Regelgeving

Lärmschutz im Büro: Normen und Arbeitsstättenrecht

Lärm im Büro beeinträchtigt Konzentration, Produktivität und Gesundheit. Die Arbeitsstättenverordnung und die LÄRM-Richtlinie definieren Anforderungen. Für Facility Manager ist die akustische Qualität ein zunehmend strategisches Thema – besonders im Open-Space-Büro.

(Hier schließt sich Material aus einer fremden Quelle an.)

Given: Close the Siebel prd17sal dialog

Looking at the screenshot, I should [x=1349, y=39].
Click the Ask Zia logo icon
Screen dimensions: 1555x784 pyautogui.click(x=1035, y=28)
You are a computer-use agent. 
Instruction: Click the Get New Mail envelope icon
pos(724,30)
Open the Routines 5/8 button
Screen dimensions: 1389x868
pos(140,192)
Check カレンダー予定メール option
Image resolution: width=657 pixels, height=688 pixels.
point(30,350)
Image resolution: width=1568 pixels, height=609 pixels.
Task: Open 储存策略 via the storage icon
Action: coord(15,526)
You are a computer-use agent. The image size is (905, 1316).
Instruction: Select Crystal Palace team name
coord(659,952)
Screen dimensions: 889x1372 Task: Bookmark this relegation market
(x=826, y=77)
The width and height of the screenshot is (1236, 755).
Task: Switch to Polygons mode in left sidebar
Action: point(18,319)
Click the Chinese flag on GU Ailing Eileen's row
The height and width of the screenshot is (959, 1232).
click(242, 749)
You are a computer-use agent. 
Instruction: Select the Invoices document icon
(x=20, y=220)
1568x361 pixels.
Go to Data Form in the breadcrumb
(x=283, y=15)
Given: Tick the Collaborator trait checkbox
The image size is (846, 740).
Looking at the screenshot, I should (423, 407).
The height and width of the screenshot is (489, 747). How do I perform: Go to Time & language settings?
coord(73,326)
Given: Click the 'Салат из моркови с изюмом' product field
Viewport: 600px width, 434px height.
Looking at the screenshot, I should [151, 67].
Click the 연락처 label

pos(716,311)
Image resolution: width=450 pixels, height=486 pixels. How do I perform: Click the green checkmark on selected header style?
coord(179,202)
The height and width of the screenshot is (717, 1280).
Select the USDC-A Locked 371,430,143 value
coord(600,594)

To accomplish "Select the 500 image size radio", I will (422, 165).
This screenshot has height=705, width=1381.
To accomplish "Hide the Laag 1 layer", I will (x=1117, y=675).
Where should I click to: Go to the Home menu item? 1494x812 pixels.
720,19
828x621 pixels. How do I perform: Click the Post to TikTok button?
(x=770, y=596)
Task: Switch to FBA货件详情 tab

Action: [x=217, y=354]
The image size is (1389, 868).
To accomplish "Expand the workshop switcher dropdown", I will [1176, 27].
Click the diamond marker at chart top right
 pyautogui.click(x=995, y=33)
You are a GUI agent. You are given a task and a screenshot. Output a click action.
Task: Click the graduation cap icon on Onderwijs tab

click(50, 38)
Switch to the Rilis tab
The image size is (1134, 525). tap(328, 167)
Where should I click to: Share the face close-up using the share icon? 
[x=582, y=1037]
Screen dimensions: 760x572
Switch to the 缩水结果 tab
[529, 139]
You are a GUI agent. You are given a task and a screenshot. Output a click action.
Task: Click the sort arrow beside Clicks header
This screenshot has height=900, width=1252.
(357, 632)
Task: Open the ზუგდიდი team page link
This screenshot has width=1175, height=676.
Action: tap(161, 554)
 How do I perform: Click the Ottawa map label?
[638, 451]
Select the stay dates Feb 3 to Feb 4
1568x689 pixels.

Deutsche Rahmenbedingungen

In Deutschland regeln die LärmVibrationsArbSchV (Lärm- und Vibrations-Arbeitsschutzverordnung) und die ASR A3.7 (Technische Regel für Arbeitsstätten – Lärm) die Anforderungen an den Lärmschutz am Arbeitsplatz. Die EU-Richtlinie 2003/10/EG setzt Mindestanforderungen. Die DIN EN ISO 3382-3 bietet den Rahmen für die Messung akustischer Parameter in Großraumbüros. Die Berufsgenossenschaft DGUV veröffentlicht Leitlinien zur Büroakustik. Das VDI-Merkblatt 2058 Blatt 3 behandelt Lärm am Arbeitsplatz in Büroräumen.

Schlüsselbegriffe

Schalldruckpegel dB(A)
Maß für Lautstärke, gewichtet nach der Empfindlichkeit des menschlichen Gehörs. Für Büroarbeit ist 35–45 dB(A) der Komfortbereich.
DIN EN ISO 3382-3
Norm zur Messung akustischer Parameter in Großraumbüros, einschließlich Distanzminderungsrate und Sprachverständlichkeit.
Nachhallzeit
Zeit, die Schall benötigt, um um 60 dB abzuklingen – kurze Nachhallzeiten sind in Büros vorzuziehen.
Sprachverständlichkeit (STI)
Maß für die Verständlichkeit von Sprache auf Abstand. Im Großraumbüro ist ein niedriger STI erwünscht, um Ablenkung zu minimieren.
Schallmaskierung
Bewusst zugeführtes Hintergrundgeräusch, das störende Schallquellen überdeckt und die Sprachverständlichkeit über Distanz verringert.

Was das Recht vorschreibt

Die LärmVibrationsArbSchV setzt harte Grenzwerte für industrielle Lärmbelastung (85 dB(A) Tages-Lärmexpositionspegel). Für Büroarbeit gelten keine gesetzlichen dB(A)-Grenzwerte; die Arbeitsstättenverordnung und die ASR A3.7 verpflichten jedoch zur Beurteilung von Lärmrisiken im Rahmen der Gefährdungsbeurteilung und zur Ergreifung von Maßnahmen bei Belästigung.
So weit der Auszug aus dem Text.